Heat-related illnesses exist on a continuum, from mild problems - like heat cramps and heat exhaustion - to heat stroke, a potentially fatal condition.  

Heat Exhaustion The symptoms of heat exhaustion may include dizziness or lightheadedness, weakness, lack of coordination, headache and nausea. Sweating is usually increased, and so is thirst, but this may not occur early enough to get people to drink more fluids. Being exposed to high temperatures for too long can also cause muscle cramps and swelling in the feet or ankles.

What to do: Get out of the sun and cool off. Splash cool/cold water on yourself, remove excess clothing and most importantly, drink plenty of cool water or fluids (but not alcohol or caffeine).

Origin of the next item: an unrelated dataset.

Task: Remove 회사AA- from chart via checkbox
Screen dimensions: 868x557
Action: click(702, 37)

Heat Stroke  Heat stroke is an emergency and requires immediate medical help—it can be fatal. The most important symptom to look for is a change in how a person is thinking – confusion is often accompanied by an elevated core body temperature. Other symptoms may include lightheadedness, weakness, dry and flushed skin, and an increased pulse. These symptoms can quickly progress and represent a medical emergency. 

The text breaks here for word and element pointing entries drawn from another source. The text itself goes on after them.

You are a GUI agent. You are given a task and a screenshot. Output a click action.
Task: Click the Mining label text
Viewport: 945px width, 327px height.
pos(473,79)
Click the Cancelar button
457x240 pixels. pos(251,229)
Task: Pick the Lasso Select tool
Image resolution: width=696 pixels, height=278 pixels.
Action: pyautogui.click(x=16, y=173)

What to do: Call 911. Get the person out of the sun and heat and lay them down. Remove excess clothing and cool them as quickly as possible by applying ice or cold compresses to their neck, armpits and groin. If they are able to take in fluids, have them do so slowly, as nausea is common and vomiting may occur. Prompt medical attention is critical—people can die of heat stroke.

Other tips to avoid heat-related illness on hot days: 

  • Drink plenty of water or fruit and vegetable juices. Avoid caffeine or alcohol. 
  • Limit time outdoors, especially between 10:00 am and 3:00 pm. 
  • Be careful about doing a lot of outdoor activities when it is hot. Stay out of the sun, take frequent breaks, drink water or juice often, and watch for signs of illness. 
  • Dress for the weather. Loose-fitting, light-colored clothing is preferable to dark colors. Cotton and "technical" clothing can be cooler than some synthetics. 
  • In homes without fans or air conditioning, open windows to allow air flow, and keep shades, blinds or curtains drawn in the hottest part of the day or when the windows are in direct sunlight. Try to spend at least part of the day in an air-conditioned place like a shopping mall, store, library, friend’s house, or the movies. Cool showers can help, too. Do not use a fan when the air temperature is above 95 degrees -– it will blow hot air, which can add to heat stress. 

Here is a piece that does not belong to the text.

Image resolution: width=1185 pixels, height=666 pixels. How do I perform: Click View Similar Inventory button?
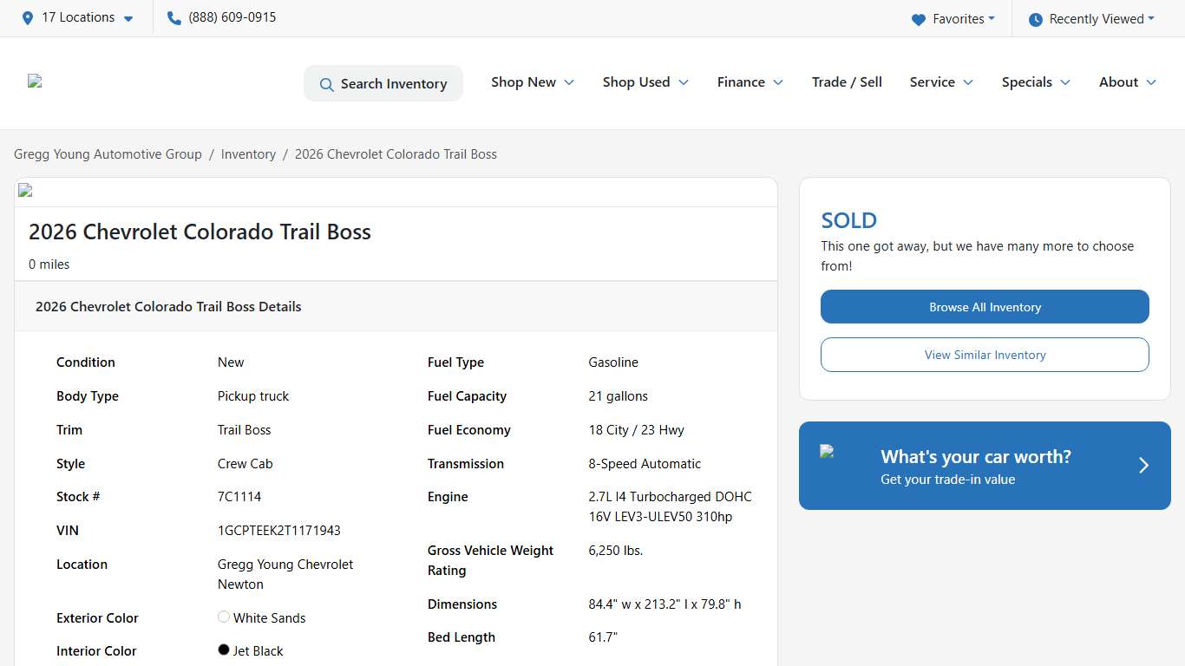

Protecting Pets Spokane County Regional Animal Protection Service (SCRAPS) Director, Nancy Hill, reminds people, “The temperature does not need to reach hot summer heat temperatures to present an imminent danger to pets, especially pets in vehicles. Car temperatures rapidly increase and can overwhelm a pet in a very short time, and typically cracking a window or two is not enough.” 

Anyone leaving a pet in a vehicle during warm weather may receive a $257 fine and/or criminal misdemeanor or felony charges for animal cruelty if the animal is harmed.

Hill also adds if a pet is an outside pet, “Remember to provide plenty of water and shelter from the sun.” SCRAPS offers dog houses for people who are in need and encourages people to keep pets indoors if possible.